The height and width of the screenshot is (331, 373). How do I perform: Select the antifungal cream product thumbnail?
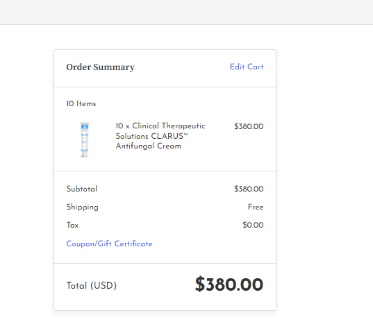85,139
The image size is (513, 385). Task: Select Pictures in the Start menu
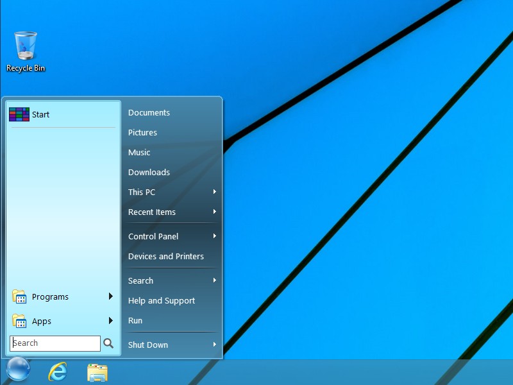(x=142, y=132)
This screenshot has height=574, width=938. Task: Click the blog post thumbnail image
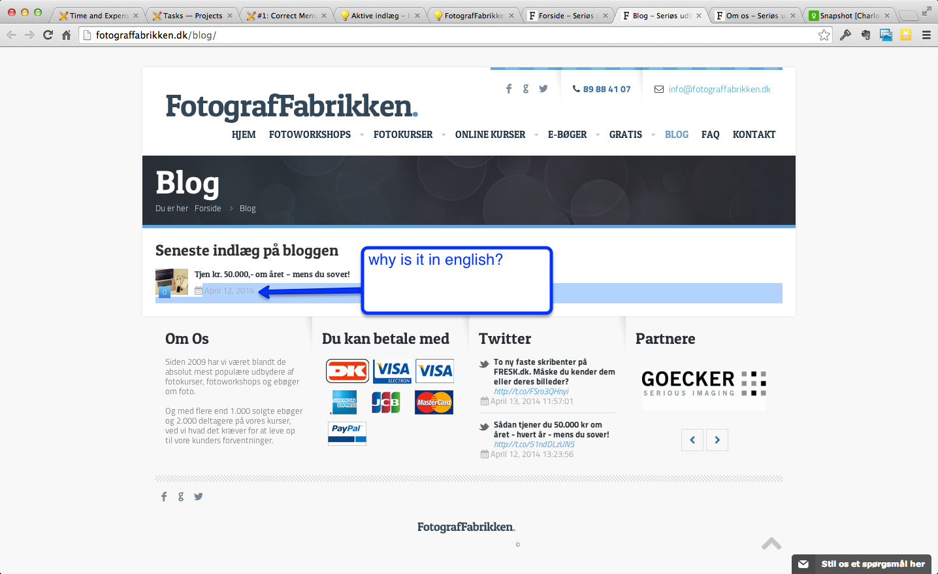click(172, 282)
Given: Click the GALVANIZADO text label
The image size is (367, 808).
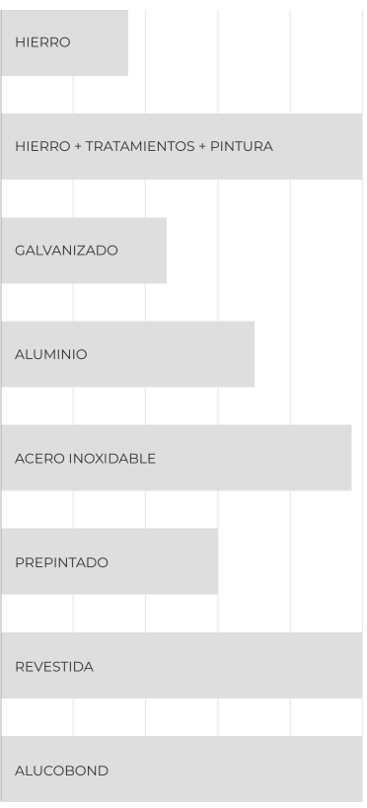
***
Transcribe all the lines above exactly, apart from the pictures.

The height and width of the screenshot is (331, 373). How do I perform: Select the antifungal cream product thumbnail?
85,139
The image size is (513, 385). Task: Select Pictures in the Start menu
(x=142, y=132)
This screenshot has height=574, width=938. Task: Click the blog post thumbnail image
click(172, 282)
Given: Click the GALVANIZADO text label
The image size is (367, 808).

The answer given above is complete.